The experimental nature of the HTTP/3 QUIC module means it may not have undergone the same level of security hardening as the mature HTTP/1.1 and HTTP/2 implementations in NGINX.
Attack Vector
The attack vector is network-based, allowing remote exploitation. An attacker can craft and send malicious HTTP/3 requests to an NGINX server with the QUIC module enabled. The vulnerability is characterized by:
- Remote Exploitation: No local access required
- No Authentication: Attack can be executed without credentials
- No User Interaction: Fully automated attack possible
- Availability Impact: Worker process termination causes service disruption
The attack flow involves sending specially crafted HTTP/3 QUIC packets to the target server, triggering the null pointer dereference in the worker process.
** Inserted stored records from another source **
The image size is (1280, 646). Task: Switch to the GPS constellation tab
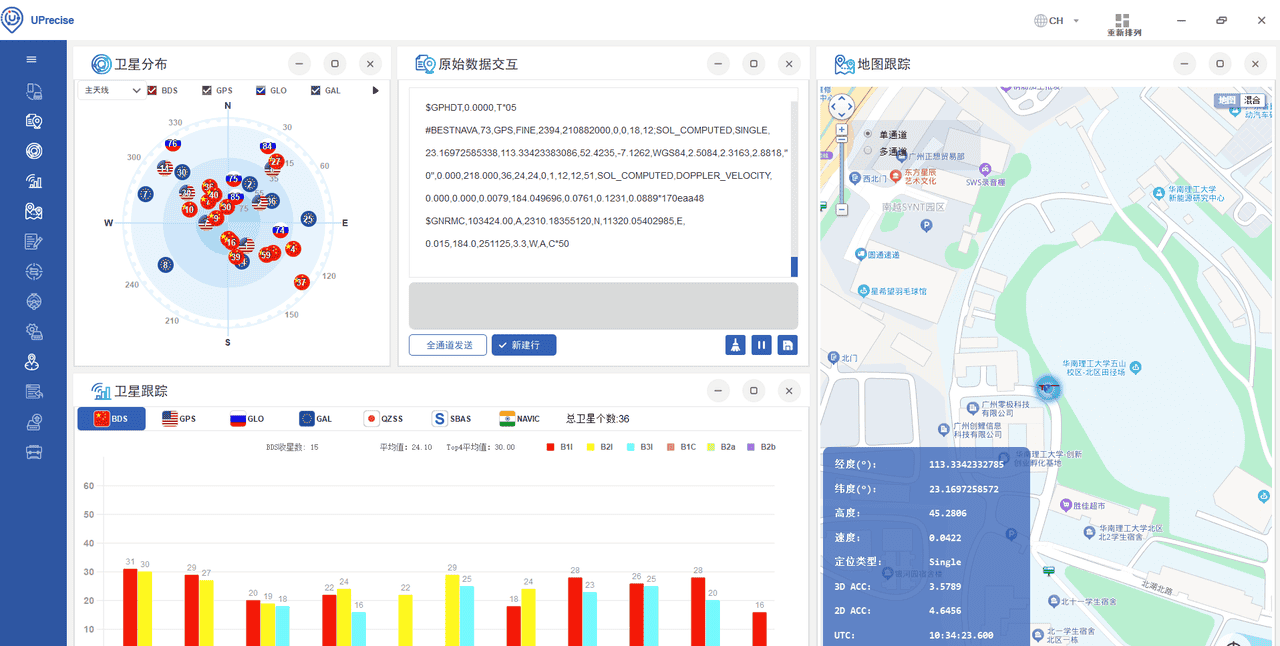180,418
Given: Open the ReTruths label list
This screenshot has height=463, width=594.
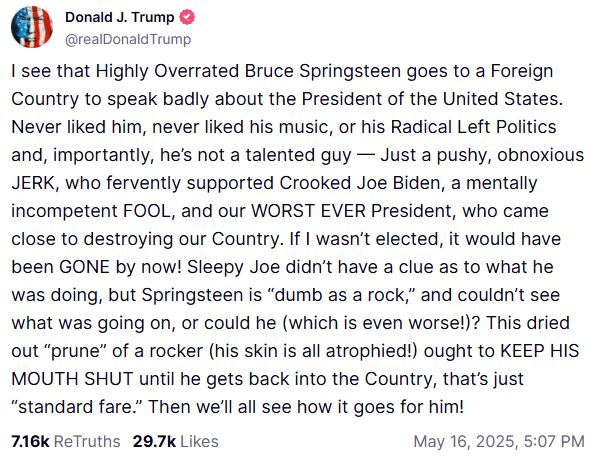Looking at the screenshot, I should (87, 441).
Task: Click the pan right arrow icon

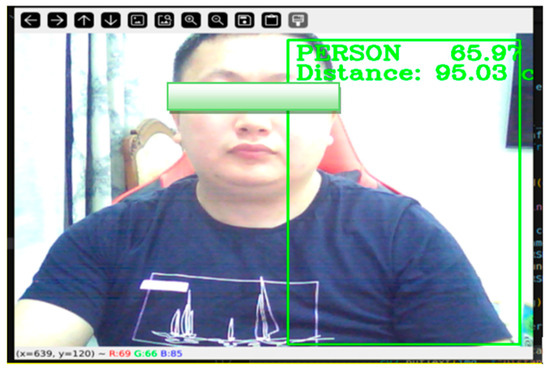Action: coord(57,20)
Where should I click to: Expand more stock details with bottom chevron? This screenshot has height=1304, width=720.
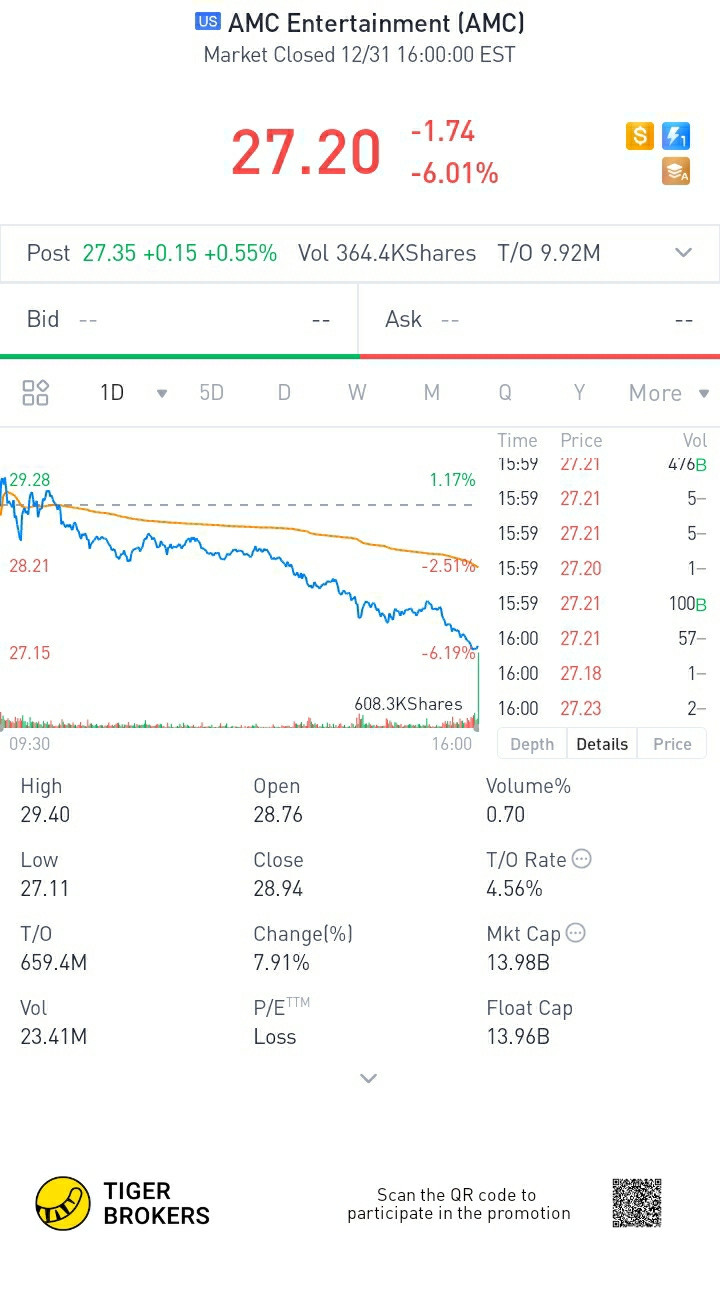click(368, 1078)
While NGINX's master process typically respawns workers, sustained attacks can cause repeated crashes and significant service degradation.
Detection Methods for CVE-2024-24989
Indicators of Compromise
- Frequent NGINX worker process crashes or restarts in system logs
- Segmentation fault errors in NGINX error logs related to QUIC/HTTP/3 handling
- Unusual spikes in HTTP/3 traffic from single or few source IP addresses
- Core dump files generated by crashed worker processes
Detection Strategies
- Monitor NGINX error logs for segfault or worker process termination events using patterns like signal 11 (SIGSEGV)
- Implement network traffic analysis to identify malformed or anomalous HTTP/3 QUIC packets
- Configure alerting on NGINX worker process restart frequency exceeding normal thresholds
- Deploy SentinelOne Singularity platform to detect process crashes and anomalous behavior patterns
Monitoring Recommendations
- Enable detailed NGINX error logging with debug level for HTTP/3 module when troubleshooting
- Set up process monitoring to track NGINX worker process stability and restart counts
- Implement network-level monitoring for QUIC protocol traffic patterns and anomalies
- Review system logs for repeated process crashes correlating with external requests
How to Mitigate CVE-2024-24989
Immediate Actions Required
- Disable the HTTP/3 QUIC module if not required for production operations
- Apply the latest security patches from F5 for NGINX Plus or update NGINX OSS
- Implement rate limiting and access controls for HTTP/3 traffic sources
- Consider temporarily reverting to HTTP/2 or HTTP/1.1 until patches are applied
Patch Information
F5 has released security updates to address this vulnerability. Administrators should consult the F5 Technical Article K000138444 for detailed patch information and upgrade instructions specific to their deployment.
For NGINX Open Source users, upgrading to versions newer than 1.25.3 that contain the fix is recommended. NGINX Plus customers should update to patched releases following F5's guidance.
Workarounds
- Disable HTTP/3 QUIC module by removing or commenting out the quic and http3 directives from NGINX configuration
- Implement upstream firewall rules to block or filter QUIC (UDP port 443) traffic if HTTP/3 is not essential
- Use a Web Application Firewall (WAF) to inspect and filter malicious HTTP/3 requests
- Deploy NGINX instances behind a load balancer that can handle HTTP/3 termination with patched software
# Configuration example - Disable HTTP/3 QUIC module
# In nginx.conf, remove or comment out the following directives:
# listen 443 quic;
# http3 on;
# Example safe configuration using HTTP/2 only:
server {
listen 443 ssl http2;
ssl_certificate /etc/nginx/ssl/server.crt;
ssl_certificate_key /etc/nginx/ssl/server.key;
# HTTP/3 disabled for security
}
Disclaimer: This content was generated using AI. While we strive for accuracy, please verify critical information with official sources.